Type every record exactly as it appears.

___ Extracted data

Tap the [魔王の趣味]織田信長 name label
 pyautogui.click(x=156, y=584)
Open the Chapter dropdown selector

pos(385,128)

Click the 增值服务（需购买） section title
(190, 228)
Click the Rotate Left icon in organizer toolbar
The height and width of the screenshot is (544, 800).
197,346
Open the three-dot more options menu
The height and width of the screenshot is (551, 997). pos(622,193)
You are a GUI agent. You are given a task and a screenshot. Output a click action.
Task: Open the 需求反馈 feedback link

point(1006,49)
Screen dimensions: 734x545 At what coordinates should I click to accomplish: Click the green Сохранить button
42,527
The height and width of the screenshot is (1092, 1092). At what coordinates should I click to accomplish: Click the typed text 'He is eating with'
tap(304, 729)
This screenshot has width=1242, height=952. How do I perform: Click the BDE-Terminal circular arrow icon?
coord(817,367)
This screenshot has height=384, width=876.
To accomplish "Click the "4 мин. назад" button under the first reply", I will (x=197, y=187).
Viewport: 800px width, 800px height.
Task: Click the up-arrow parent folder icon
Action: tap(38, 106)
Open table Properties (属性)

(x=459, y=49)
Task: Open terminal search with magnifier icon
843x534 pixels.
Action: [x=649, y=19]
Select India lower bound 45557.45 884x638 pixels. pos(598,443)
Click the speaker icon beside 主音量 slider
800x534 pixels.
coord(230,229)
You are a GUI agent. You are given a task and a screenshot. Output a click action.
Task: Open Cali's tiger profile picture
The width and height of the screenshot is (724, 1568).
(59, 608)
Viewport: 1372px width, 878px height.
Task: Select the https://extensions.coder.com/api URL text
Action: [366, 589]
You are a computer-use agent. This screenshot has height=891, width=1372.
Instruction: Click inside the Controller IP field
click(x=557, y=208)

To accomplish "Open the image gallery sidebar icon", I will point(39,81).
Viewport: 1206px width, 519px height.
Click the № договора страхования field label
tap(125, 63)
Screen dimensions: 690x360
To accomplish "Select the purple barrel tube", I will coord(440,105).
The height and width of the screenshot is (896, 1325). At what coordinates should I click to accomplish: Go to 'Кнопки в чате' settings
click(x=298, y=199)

______

Exercise answer:
Tap the [魔王の趣味]織田信長 name label
 pyautogui.click(x=156, y=584)
Open the Chapter dropdown selector

pos(385,128)

Click the 增值服务（需购买） section title
(190, 228)
Click the Rotate Left icon in organizer toolbar
The height and width of the screenshot is (544, 800).
197,346
Open the three-dot more options menu
The height and width of the screenshot is (551, 997). pos(622,193)
You are a GUI agent. You are given a task and a screenshot. Output a click action.
Task: Open the 需求反馈 feedback link

point(1006,49)
Screen dimensions: 734x545 At what coordinates should I click to accomplish: Click the green Сохранить button
42,527
The height and width of the screenshot is (1092, 1092). At what coordinates should I click to accomplish: Click the typed text 'He is eating with'
tap(304, 729)
This screenshot has width=1242, height=952. How do I perform: Click the BDE-Terminal circular arrow icon?
coord(817,367)
This screenshot has height=384, width=876.
To accomplish "Click the "4 мин. назад" button under the first reply", I will (x=197, y=187).
Viewport: 800px width, 800px height.
Task: Click the up-arrow parent folder icon
Action: tap(38, 106)
Open table Properties (属性)

(x=459, y=49)
Task: Open terminal search with magnifier icon
843x534 pixels.
Action: [x=649, y=19]
Select India lower bound 45557.45 884x638 pixels. pos(598,443)
Click the speaker icon beside 主音量 slider
800x534 pixels.
coord(230,229)
You are a GUI agent. You are given a task and a screenshot. Output a click action.
Task: Open Cali's tiger profile picture
The width and height of the screenshot is (724, 1568).
(59, 608)
Viewport: 1372px width, 878px height.
Task: Select the https://extensions.coder.com/api URL text
Action: [366, 589]
You are a computer-use agent. This screenshot has height=891, width=1372.
Instruction: Click inside the Controller IP field
click(x=557, y=208)

To accomplish "Open the image gallery sidebar icon", I will point(39,81).
Viewport: 1206px width, 519px height.
Click the № договора страхования field label
tap(125, 63)
Screen dimensions: 690x360
To accomplish "Select the purple barrel tube", I will coord(440,105).
The height and width of the screenshot is (896, 1325). At what coordinates should I click to accomplish: Go to 'Кнопки в чате' settings
click(x=298, y=199)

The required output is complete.